Friday's frenetic pace did not stop. When I finally walked through the door, Sue handed me the phone to speak to a newspaper reporter who had been holding. After that, someone called and told me to check under the front door mat of my house. Huh? There I found a one-hundred dollar bill. I told Sue I wanted to check under our bushes and rocks.
Friends stopped by offering hugs, prayer, and money. Someone from Verizon picked up on our efforts and offered a Blackberry global phone for my use while in the wiles of Haiti. (They even sent a representative to my home the next day to deliver it and inservice me on its capabilities and use. They even provided me with three fully-charged back up chargers, given the probability of not having electricity where we would be).

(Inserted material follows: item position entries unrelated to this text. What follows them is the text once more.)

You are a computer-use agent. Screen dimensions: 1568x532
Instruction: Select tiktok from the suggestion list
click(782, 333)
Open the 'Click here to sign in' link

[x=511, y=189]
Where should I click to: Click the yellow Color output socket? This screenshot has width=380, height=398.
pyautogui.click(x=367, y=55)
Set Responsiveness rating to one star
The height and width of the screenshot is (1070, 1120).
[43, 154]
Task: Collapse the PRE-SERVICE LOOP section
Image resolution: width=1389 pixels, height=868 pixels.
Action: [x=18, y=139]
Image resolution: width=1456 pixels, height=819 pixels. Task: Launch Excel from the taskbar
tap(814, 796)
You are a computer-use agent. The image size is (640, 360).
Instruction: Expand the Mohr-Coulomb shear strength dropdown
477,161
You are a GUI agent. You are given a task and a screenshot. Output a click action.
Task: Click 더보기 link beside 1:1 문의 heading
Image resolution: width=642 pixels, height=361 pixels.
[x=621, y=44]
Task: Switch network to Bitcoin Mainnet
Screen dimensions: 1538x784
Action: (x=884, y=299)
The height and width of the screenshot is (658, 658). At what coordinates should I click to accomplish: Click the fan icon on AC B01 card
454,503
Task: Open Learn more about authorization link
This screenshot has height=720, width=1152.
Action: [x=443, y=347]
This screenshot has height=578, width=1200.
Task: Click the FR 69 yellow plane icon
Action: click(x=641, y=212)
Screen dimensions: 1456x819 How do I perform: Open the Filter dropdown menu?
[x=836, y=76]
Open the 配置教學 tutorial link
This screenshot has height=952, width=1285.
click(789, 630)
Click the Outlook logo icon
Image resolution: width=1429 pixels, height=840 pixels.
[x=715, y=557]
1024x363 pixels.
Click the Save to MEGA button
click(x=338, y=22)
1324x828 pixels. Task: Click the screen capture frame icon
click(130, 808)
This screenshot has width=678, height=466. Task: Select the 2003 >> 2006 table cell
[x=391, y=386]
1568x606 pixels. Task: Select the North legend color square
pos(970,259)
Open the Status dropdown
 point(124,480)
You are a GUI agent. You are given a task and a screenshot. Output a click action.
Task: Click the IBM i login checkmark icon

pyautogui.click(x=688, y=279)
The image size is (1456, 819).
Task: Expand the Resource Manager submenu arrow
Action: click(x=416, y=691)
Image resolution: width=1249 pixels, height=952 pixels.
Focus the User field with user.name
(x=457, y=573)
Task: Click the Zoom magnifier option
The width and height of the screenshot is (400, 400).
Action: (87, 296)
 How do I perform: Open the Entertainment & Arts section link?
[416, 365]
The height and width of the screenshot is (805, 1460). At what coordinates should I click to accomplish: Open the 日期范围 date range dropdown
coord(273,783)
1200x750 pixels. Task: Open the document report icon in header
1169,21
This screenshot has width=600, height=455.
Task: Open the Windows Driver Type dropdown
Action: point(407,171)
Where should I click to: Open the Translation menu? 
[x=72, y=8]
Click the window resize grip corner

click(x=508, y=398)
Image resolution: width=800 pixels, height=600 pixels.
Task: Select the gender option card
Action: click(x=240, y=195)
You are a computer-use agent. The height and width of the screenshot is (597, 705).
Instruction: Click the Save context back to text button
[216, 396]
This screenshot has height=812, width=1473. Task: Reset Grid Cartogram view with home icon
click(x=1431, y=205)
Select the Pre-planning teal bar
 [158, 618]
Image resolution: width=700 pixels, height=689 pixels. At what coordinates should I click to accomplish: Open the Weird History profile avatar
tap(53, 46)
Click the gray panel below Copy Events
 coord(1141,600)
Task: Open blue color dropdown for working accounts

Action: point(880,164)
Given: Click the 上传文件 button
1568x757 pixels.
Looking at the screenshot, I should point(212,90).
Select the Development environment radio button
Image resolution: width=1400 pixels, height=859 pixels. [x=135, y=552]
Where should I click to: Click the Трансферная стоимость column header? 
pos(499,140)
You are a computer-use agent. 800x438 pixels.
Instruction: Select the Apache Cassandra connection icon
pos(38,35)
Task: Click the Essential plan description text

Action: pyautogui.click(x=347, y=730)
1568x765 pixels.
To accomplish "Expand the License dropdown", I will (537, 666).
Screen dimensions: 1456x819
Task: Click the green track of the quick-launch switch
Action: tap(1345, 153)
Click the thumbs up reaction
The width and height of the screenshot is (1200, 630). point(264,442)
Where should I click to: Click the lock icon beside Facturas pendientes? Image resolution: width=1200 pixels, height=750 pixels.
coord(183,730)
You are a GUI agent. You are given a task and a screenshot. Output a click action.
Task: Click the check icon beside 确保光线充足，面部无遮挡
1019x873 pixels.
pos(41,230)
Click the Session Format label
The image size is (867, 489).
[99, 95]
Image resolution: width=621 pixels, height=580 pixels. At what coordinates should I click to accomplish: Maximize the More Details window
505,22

I slept very little that night, for obvious reasons. The biggest reason, however, was not a spinning head nor visions of my things-to-do list. Sleeplessness that night (and every night since, for that matter) resulted out of the realization that this was not about me. I could not have scripted what was happening in my life. I would have been crazy to even think I could pull something like this off. No, what I was realizing was that I had found myself in the middle of a MUCH greater drama. A drama that transcended the talents and time frames of a guy just minding his own business a few days prior. No, this definitely was not about me. It wasn't about planes, nor gifts, nor doctors, nor phones. It wasn't even about Haiti.
It was about what God could (and would) do.
I told someone yesterday on the phone that I felt like I had been in a privileged front row seat to an exciting God-drama. Reflecting on that statement, I don't think it was quite accurate. I wasn't in the front row. I was IN the drama.
Saturday was chock full. Phone calls in. Phone calls out. Emails back and forth. Communications with missionaries in Haiti who were already boots-on-the-ground, carefully surveying and calculating appropriate sites for the emergency response medical presence we would within days establish. Logistics, logistics, logistics. Don't get me wrong... I love logistics. I've led plenty of teams to Haiti over the past 20 years and I can do teams and I can do logistics. I've just never compressed this many logistics into this short of a time frame for this magnitude of a crisis. My temples pounded with excitement for what God was up to.
My team came together. Doctors, nurses, pastors and assorted other non-medicals fell into place. I can remember making at least four calls to people who told me that just prior to me calling, they had been praying like this, "God, if you want me to go, I'll go, but you'll have to provide."